In the collective imagination, Prohibition happened in black-and-white and in big cities like New York and Chicago. There were passwords to get into speakeasies and glamorous nightclubs where people drank booze from teacups. The violence was glamorous, too, and perpetuated by larger-than-life gangsters who wore spats, fired machine guns out of car windows and drove off before the cops arrived. "Lawless" has nothing to do with that side of Prohibition.
‘LAWLESS’ Rated: R Opens today |
Instead, it makes vivid and real a Prohibition of earth tones, full of stone-faced, monosyllabic people with dirty collars. In "Lawless" nothing feels safer than the open woods until the moment people find they’re not alone and realize they can forget about the cops showing up. Forget about anybody showing up when there’s not a soul anywhere within screaming distance.

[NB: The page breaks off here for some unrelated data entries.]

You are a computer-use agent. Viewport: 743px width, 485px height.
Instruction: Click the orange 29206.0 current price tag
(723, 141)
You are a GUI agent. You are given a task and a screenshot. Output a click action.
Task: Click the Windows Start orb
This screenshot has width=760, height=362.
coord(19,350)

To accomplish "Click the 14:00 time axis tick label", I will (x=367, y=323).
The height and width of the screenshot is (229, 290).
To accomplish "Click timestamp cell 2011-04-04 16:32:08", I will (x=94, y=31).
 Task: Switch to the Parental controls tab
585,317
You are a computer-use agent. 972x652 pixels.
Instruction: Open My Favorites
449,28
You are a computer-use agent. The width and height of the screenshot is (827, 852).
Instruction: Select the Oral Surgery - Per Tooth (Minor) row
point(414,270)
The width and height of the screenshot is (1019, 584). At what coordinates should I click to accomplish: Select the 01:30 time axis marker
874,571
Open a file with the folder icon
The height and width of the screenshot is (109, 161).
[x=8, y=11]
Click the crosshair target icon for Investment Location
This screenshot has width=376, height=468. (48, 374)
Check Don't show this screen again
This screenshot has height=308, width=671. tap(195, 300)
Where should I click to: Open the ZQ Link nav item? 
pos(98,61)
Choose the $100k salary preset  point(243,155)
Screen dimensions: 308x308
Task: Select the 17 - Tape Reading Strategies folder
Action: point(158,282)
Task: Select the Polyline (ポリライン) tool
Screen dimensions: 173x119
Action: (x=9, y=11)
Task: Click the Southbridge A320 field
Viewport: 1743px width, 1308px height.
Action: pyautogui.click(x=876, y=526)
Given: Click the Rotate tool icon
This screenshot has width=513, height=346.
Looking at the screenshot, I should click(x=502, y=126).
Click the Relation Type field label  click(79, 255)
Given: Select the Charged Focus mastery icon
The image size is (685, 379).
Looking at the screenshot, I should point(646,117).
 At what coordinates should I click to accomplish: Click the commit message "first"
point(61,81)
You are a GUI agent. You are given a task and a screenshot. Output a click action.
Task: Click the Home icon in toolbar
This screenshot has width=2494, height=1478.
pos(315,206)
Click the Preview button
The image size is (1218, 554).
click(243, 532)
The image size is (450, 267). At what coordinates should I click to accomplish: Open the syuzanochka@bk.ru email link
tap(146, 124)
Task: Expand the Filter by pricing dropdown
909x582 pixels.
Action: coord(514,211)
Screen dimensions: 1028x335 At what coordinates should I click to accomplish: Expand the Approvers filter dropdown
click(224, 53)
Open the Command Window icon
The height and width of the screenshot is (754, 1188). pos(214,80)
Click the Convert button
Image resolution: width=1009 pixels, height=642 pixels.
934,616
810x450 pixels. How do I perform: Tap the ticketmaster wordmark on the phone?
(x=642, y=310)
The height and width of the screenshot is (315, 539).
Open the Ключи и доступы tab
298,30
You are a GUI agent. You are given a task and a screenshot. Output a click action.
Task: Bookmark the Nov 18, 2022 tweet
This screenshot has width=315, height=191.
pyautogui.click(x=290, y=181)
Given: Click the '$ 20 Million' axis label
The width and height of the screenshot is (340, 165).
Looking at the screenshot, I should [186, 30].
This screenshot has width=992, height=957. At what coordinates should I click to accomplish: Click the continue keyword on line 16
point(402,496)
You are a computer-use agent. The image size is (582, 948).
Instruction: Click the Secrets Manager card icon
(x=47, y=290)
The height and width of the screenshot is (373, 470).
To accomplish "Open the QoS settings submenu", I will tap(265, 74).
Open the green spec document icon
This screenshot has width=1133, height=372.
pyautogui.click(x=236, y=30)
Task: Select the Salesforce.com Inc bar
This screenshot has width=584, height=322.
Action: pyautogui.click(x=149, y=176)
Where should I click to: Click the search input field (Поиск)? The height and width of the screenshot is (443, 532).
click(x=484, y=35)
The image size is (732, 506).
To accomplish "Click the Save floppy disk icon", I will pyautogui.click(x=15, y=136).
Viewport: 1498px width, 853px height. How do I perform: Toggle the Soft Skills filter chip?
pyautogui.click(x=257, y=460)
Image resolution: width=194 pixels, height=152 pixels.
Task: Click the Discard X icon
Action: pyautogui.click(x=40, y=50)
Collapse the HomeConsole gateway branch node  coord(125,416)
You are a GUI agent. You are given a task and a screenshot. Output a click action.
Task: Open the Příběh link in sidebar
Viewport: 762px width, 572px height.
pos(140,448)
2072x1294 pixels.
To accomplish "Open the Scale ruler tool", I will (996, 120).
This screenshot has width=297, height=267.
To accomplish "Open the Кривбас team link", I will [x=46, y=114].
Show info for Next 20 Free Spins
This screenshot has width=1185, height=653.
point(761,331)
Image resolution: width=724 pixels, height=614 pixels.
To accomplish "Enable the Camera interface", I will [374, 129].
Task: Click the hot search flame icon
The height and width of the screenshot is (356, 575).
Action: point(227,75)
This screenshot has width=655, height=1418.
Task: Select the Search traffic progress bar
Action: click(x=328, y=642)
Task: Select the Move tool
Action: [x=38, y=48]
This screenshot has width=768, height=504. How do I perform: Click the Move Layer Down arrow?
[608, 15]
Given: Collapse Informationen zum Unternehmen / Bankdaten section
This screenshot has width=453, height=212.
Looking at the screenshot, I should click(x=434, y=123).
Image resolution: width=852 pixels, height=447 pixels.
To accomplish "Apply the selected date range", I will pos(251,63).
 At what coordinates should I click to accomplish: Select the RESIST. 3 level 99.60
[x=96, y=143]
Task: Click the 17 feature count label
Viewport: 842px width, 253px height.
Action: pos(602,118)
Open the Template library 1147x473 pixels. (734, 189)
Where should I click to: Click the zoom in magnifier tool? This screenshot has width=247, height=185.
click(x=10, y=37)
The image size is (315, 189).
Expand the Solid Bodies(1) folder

Based on "The Wettest County in the World," by Matt Bondurant, which was in turn based on the real-life exploits of his bootlegging ancestors, "Lawless" was adapted by musician Nick Cave and directed by John Hillcoat. The two previously collaborated on "The Proposition," a film that, with its rural setting, uncompromised violence and emphasis on family, has more than a passing resemblance to "Lawless."
Three brothers in Franklin County, Va., go into business selling moonshine out of common glass jars — nothing fancy going on here. Forrest Bondurant (Tom Hardy) is strong and implacable. The youngest brother, Jack (Shia LaBeouf), is engaging and enterprising, someone who would be at home in the city. Middle brother Howard (Jason Clarke) is just sort of there, as an extra guy to have in a scene.
At the start of the movie, the Bondurant brothers aren’t the enemy, as far as local enforcement is concerned. They are the economy.
All goes well until one day a city slicker from Chicago shows up, charged with drying up the county. Special Agent Charlie Rakes is portrayed by Guy Pearce as a grotesque vision of an urban man, dandified, perfumed and carefully coiffed. It’s as if we’re seeing not what this character is, but how the Bondurants might see him, as someone who might as well be a space alien.
Throughout, that’s something very much felt in "Lawless," the cultural distance between city and country that existed before communications and transportation made the world into one big town. About a third into the film, Jessica Chastain shows up as a city woman relocating to the country to find some peace (lots of luck). Her clothes, her hair, her lipstick and her air of independence make her a vision of desirability and color amid the dullness, dust and dirt. It’s another strong performance from Chastain, who in the last 18 months has had the best roll-out of an actress since Meryl Streep.
When Rakes rolls into town, he gives the Bondurants a choice. Either they start kicking a portion of their profits to him or he will have them destroyed. Hardy, as Forrest, is thoroughly convincing as one of those people who cannot be pushed around — giving in doesn’t even enter his head as a possibility — and so most of "Lawless" depicts a war, one no less bloody for its unraveling at a distinctly measured Southern pace.
But Hillcoat and Cave give us more than an action story. They create a world. In Jack’s courtship of a religiously devout young woman (Mia Wasikowska), we’re back 80 years ago, even as we see in Jack’s vanity and in his desire for the trappings of the success the emergence of the modern man. The filmmakers detail a long-gone conflict from a long-lost era and end up showing how the dreams and longings that motivate Americans never really change.